On Aug 24, 2011, at 11:07 AM, Alexander Reichstadt wrote:

> we have a phenomenon, that is not quite clear. This is with 10.6.7 Xcode 4.0.
> 
>    NSArray *test = [NSArray arrayWithObject:@"ÜÄÖüäö"];
>    NSLog(@"%@",test);
>    NSLog(@"%@",[test objectAtIndex:0]);
> 
> This prints out the following:
> 
> 2011-08-24 20:03:19.129 PetWorkX[15717:903] (
>    "\U00dc\U00c4\U00d6\U00fc\U00e4\U00f6"
> )
> 2011-08-24 20:03:19.129 PetWorkX[15717:903] ÜÄÖüäö
> 
> Reason to ask and problem to solve is, that the values with Umlauts are to be 
> passed on to an SQL backend, and in some cases the umlauts are not forwarded 
> correctly. Escaped they return no answer or, even worse, cause an SQL error 
> and the sql connection to break. Also escaping the umlauts int he sql 
> connection does not work.
> 
> So far we weren't able to fully figure out under which conditions the umlauts 
> are passed on correctly and under what conditions they aren't.

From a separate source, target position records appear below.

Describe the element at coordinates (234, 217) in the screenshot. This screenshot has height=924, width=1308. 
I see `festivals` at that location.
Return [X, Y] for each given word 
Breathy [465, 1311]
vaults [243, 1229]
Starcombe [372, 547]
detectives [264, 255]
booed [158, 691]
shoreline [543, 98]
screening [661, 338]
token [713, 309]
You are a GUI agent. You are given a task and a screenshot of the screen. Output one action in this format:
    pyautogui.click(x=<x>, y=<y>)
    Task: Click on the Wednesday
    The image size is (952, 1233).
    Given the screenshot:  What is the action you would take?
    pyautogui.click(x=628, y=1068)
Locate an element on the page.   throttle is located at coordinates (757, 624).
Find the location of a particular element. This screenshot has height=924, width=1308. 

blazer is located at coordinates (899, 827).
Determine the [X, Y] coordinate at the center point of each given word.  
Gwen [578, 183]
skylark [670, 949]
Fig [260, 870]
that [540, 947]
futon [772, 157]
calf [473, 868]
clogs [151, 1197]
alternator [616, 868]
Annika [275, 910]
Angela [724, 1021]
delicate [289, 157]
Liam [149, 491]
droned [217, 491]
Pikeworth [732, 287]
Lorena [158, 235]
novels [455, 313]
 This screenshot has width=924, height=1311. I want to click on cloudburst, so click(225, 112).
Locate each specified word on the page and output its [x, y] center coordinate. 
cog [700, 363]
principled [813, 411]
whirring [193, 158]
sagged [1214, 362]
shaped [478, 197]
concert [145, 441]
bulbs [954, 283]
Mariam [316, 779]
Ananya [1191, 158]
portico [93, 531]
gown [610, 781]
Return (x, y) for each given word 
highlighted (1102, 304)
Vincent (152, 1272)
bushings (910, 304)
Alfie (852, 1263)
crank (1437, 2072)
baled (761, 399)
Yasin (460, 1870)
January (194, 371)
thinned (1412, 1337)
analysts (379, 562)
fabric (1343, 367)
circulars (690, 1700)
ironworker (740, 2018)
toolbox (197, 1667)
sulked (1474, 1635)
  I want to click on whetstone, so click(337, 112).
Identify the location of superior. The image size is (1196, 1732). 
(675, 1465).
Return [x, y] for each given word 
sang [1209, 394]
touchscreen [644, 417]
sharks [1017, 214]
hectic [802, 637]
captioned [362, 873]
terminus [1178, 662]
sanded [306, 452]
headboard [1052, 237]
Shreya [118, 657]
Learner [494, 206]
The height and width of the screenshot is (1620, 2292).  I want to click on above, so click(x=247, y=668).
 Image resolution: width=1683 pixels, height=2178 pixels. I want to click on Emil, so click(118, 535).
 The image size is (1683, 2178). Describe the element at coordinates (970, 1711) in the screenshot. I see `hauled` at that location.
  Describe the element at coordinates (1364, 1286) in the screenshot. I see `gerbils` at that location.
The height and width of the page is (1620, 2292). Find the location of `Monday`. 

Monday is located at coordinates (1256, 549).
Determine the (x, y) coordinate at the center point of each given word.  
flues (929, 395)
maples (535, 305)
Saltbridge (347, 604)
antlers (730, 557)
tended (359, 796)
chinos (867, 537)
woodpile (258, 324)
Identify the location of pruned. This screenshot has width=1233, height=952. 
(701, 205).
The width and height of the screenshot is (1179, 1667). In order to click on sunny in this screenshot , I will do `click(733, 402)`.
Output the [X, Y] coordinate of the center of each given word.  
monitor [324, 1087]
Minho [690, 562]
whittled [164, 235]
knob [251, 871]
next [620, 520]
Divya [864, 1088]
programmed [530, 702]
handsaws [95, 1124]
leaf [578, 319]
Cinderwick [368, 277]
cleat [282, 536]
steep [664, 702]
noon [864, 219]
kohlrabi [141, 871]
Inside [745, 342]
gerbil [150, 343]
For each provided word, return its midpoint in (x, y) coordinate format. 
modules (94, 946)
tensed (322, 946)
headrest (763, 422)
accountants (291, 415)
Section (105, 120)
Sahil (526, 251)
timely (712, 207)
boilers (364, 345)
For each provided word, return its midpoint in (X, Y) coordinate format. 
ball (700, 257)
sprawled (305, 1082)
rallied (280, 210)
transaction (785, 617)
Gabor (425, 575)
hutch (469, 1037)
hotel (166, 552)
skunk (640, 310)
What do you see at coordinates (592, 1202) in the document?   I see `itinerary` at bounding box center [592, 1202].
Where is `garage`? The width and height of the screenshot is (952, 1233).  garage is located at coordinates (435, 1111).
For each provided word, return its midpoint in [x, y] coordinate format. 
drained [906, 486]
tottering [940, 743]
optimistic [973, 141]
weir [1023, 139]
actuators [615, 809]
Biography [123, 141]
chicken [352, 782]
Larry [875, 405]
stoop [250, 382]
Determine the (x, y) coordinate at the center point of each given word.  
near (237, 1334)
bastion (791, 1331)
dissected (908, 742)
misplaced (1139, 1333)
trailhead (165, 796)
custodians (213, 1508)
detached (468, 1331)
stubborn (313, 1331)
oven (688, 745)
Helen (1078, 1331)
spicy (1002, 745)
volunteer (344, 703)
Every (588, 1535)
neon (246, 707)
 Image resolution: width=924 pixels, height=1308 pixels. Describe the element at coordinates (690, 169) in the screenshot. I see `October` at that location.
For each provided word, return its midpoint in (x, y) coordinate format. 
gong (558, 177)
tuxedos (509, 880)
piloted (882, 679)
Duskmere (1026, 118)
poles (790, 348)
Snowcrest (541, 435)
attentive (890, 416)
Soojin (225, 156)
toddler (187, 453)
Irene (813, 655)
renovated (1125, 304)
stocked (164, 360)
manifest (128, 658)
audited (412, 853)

In this case since you are using a compiler literal, you are at the mercy of 
what the compiler generates. It would seem that you are getting composed 
characters in this case (your second NSLog should use %C not %@ btw). The best 
I can figure is that your SQL backend is expecting decomposed characters (which 
would represent this string as U<combining umlaut>A<combining umlaut> etc). I 
would try -decomposedStringWithCanonicalMapping to obtain a new string that has 
been decomposed and see if that works better.